WORK TASK
Write out, with no changes, every line starting at the one that contains "Viewport: 1931px width, 1357px height." and ending at the last line of the data below. Leave pictures out.

SOURCE RECORDS
BEGIN
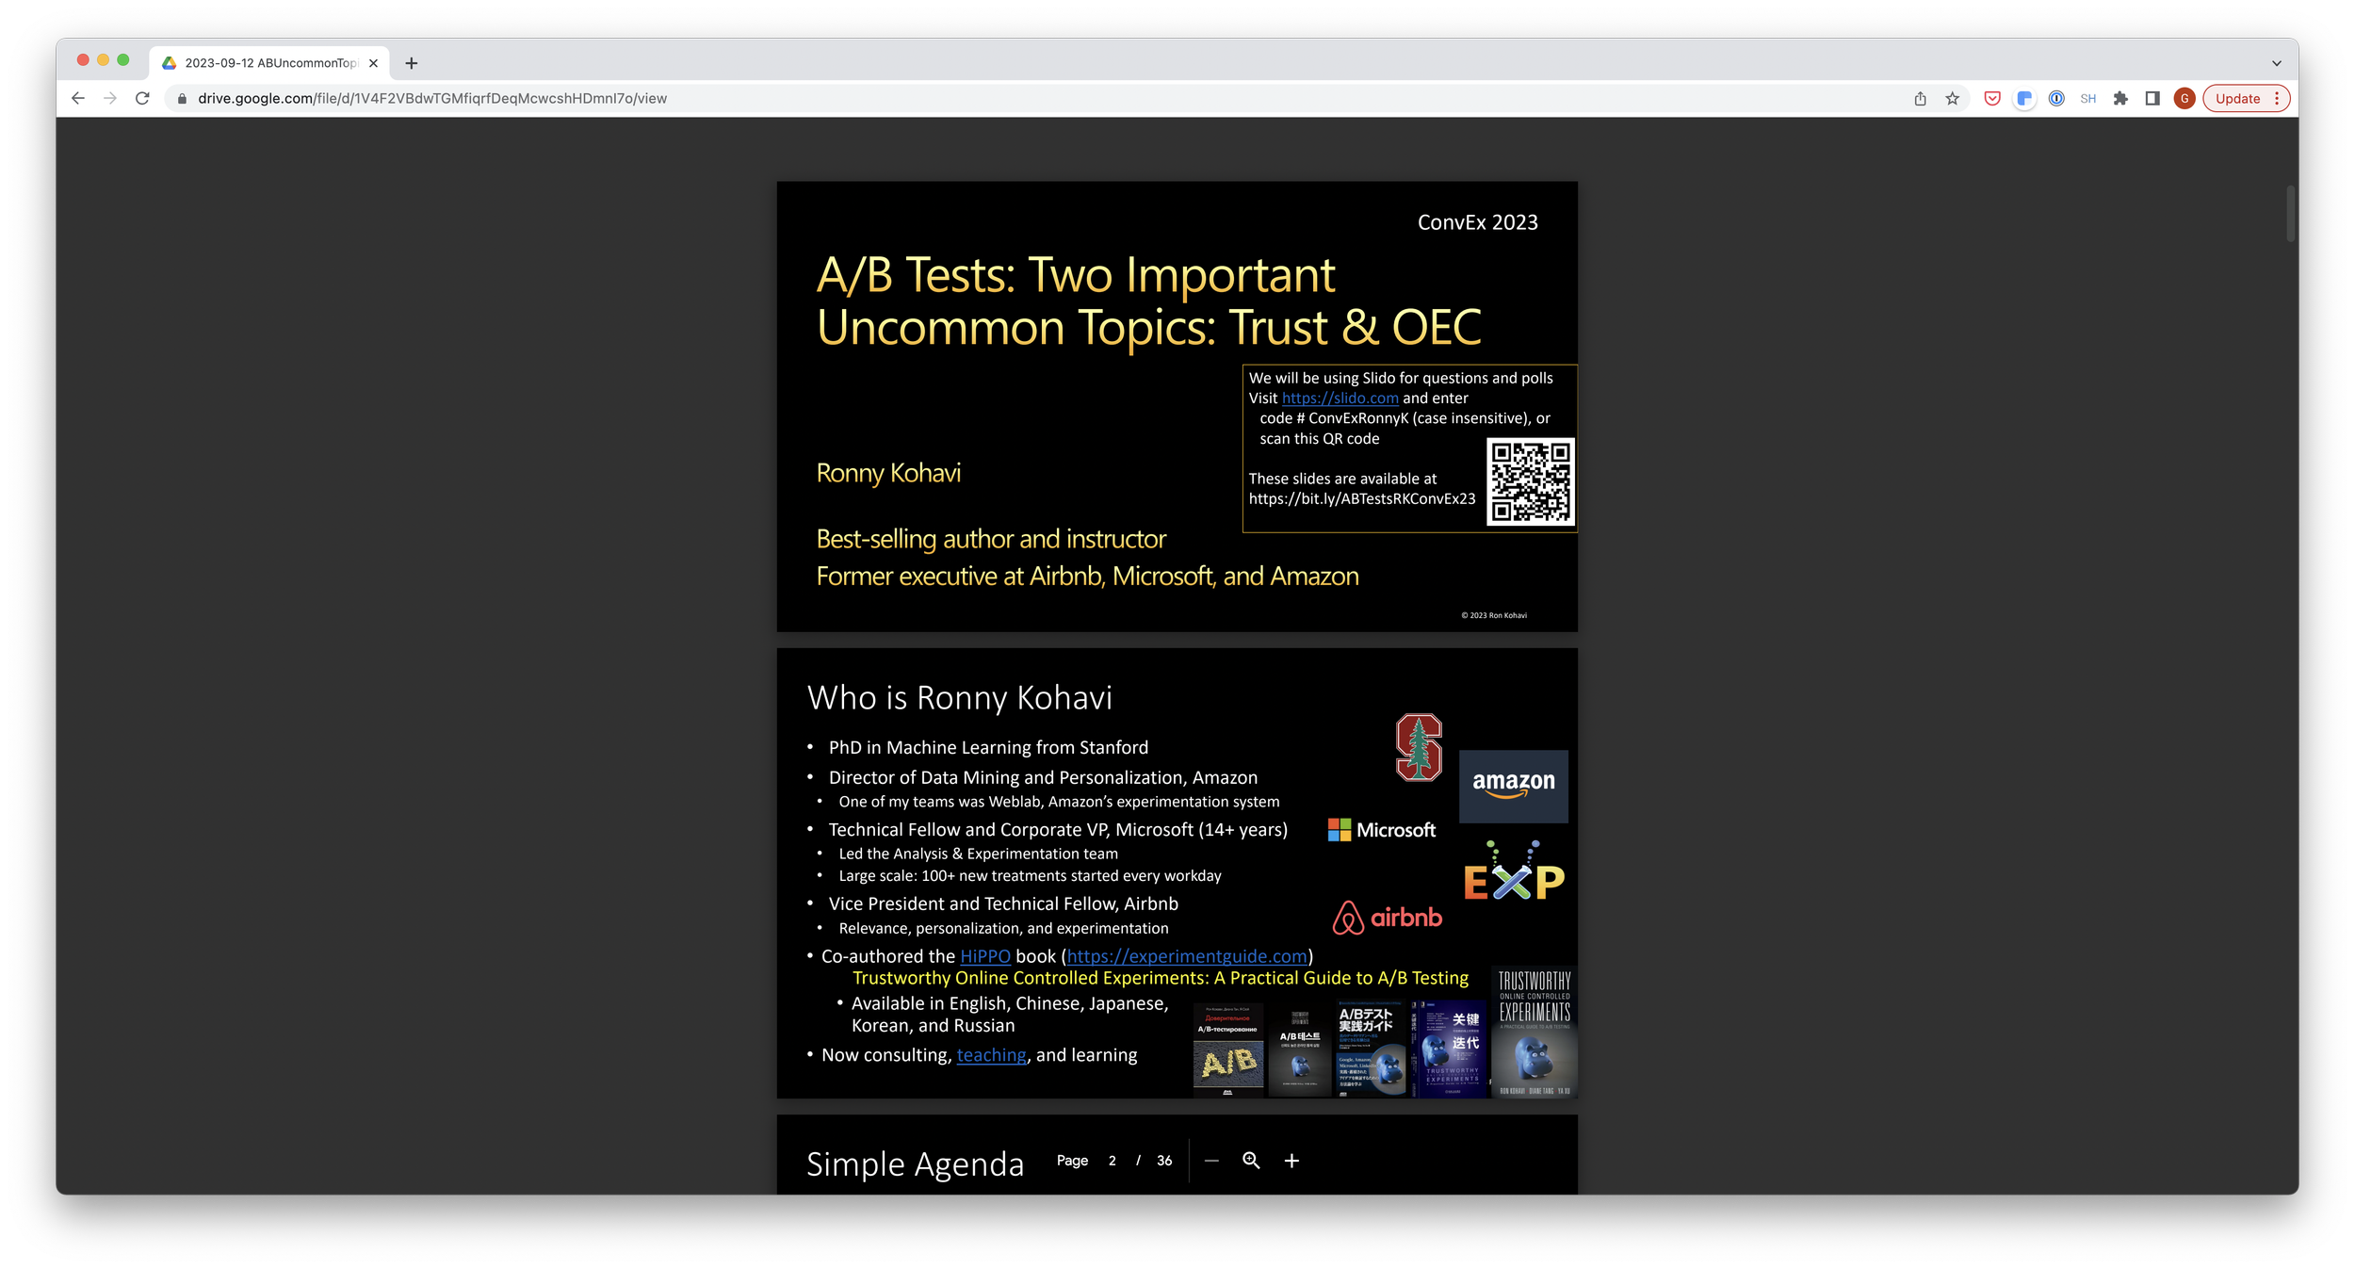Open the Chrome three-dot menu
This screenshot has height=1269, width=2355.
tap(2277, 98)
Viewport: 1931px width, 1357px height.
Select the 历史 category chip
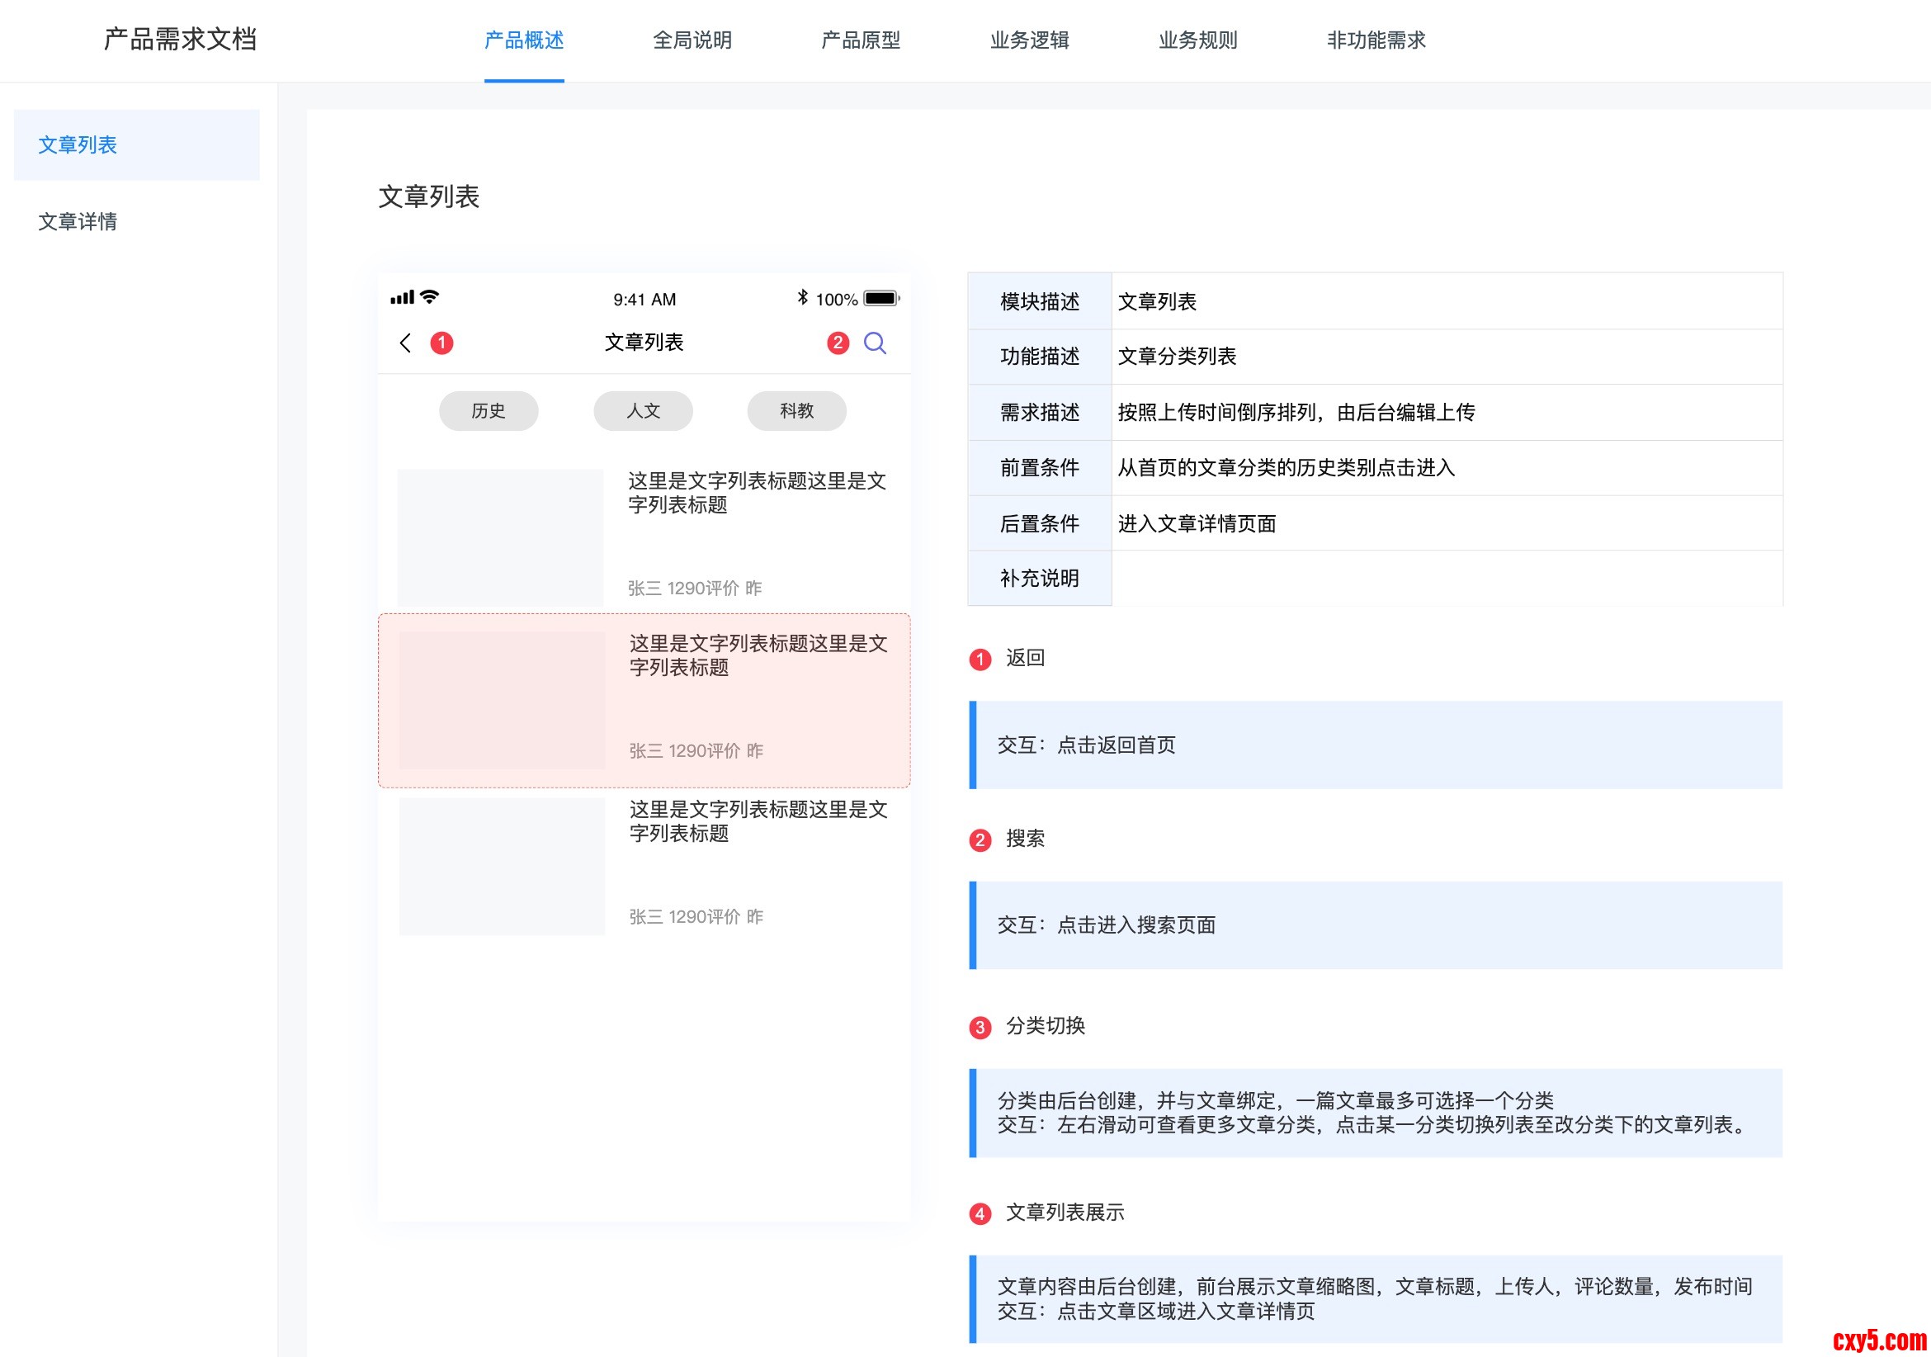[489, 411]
END
PROBLEM SOLUTION
Viewport: 1931px width, 1357px height.
Select the 历史 category chip
[489, 411]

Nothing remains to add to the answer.